Y el viaje que propone Tirano Banderas es magistral, exuberante, lírico, esperpéntico, realista y brutal.


...



Ahora viene la reflexión sobre lo que supone Valle-Inclán en la narrativa española contemporánea: NADA.
En la actualidad se presenta como novedad y signo de nuestra narrativa la inclusión de la fragmentación y la preponderancia de la estructura. Es decir que escribimos como si Valle-Inclán no lo hubiera hecho mucho antes. Alabamos, en ocasiones con desmesura, la influencia de novelistas como Joyce, Faulkner y (es premeditado) Dos Passos en la narrativa occidental (o global) contemporánea y desviamos nuestra atención haa los escritores anglosajones como paradigma vanguardista. Olvidamos, yo ya no sé si con desprecio o fruto de un catetismo innato, a los novelistas españoles. Lo curioso del caso es que esos grandes escritores que, no olvidados, más bien deliberadamente ignorados y ninguneados, describieron hace casi un siglo todos los vicios y defectos de una sociedad basada en el nepotismo en la que los arribistas copan puestos administrativos y de opinión. Una sociedad, la de principios del siglo XX, que no difiere en nada de la de nuestros tiempos. En estas condiciones no es de extrañar que nuestra sociedad denigre hasta el olvido a aquellas personas que destacan por méritos propios.

Se celebrarán centenarios, pondrán su nombre a calles, museos y bibliotecas, honrarán su memoria, al tiempo que procurarán que se olviden sus obras.

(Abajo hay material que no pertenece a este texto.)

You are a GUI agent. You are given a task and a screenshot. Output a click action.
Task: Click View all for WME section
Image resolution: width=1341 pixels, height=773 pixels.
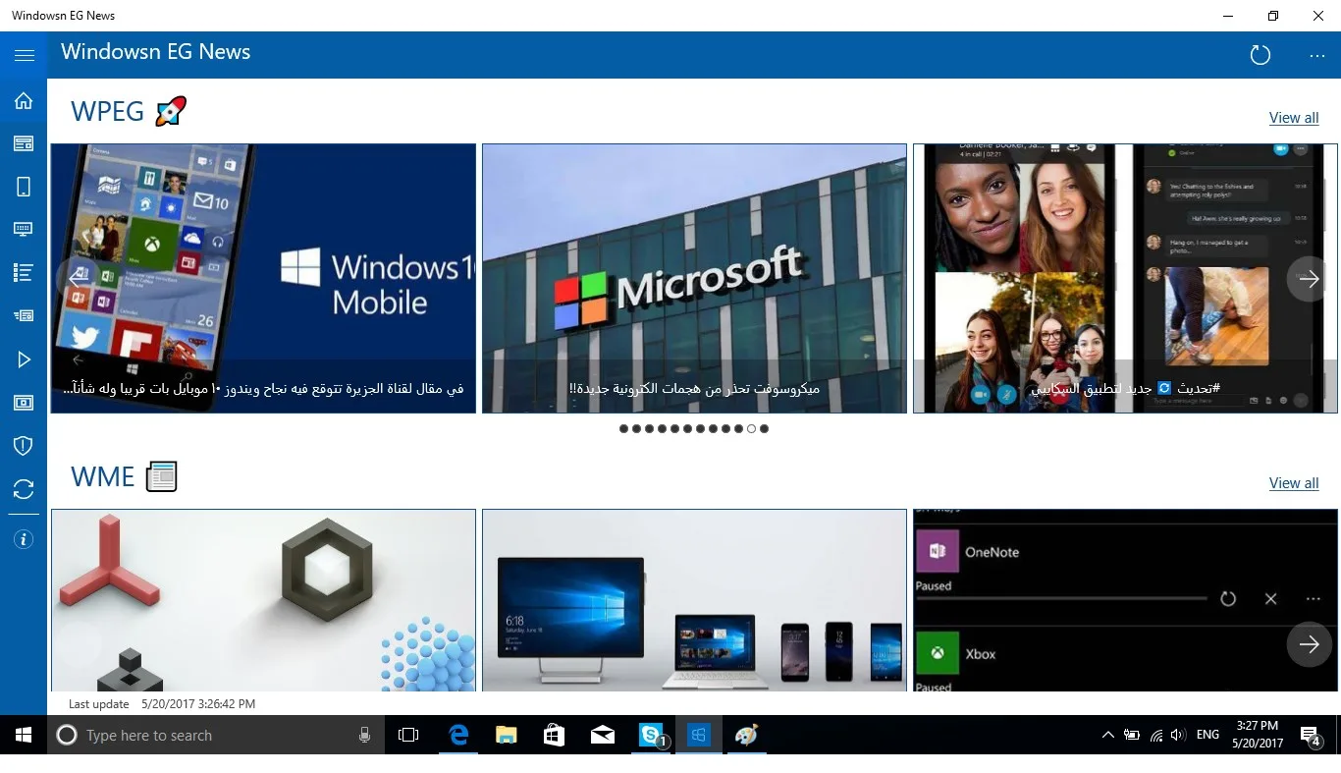(x=1294, y=483)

No olvidemos a Valle-Inclán, no olvidemos su obra y, sobre todo, no escribamos como si él no lo hubiese hecho antes y mejor.

4 comentarios:

Anónimo dijo...

Tiene usted razón: Valle es genial, no es gran constructor de tramas pero es grandisimo inventor de lenguaje al que imitó mucho gente como Umbral y aunque parezca extraño Onetti, que lo consideraba un maestro. Además Valle es claro, es inteligible e inteligente, es mucho mejor escritor que Faulkner, al que precede un prestigio basado en una superstición: lo oscuro es misterioso y lo misterioso puede envolver tanto la estupidez como la genialidad.

Anónimo dijo...

"es mucho mejor escritor que Faulkner"..........

Anónimo dijo...

"Yo el Supremo", de Roa Bastos, lo entusiasmará mucho, si es que aún no lo ha leído.

Portnoy dijo...

En esta casa como sentimos verdadera adoración por Faulkner nos cuesta admitir que exista algún "mejor escritor" que él... pero en el caso de Valle-Inclán haremos una excepción.
Un saludo y gracias por tus comentarios.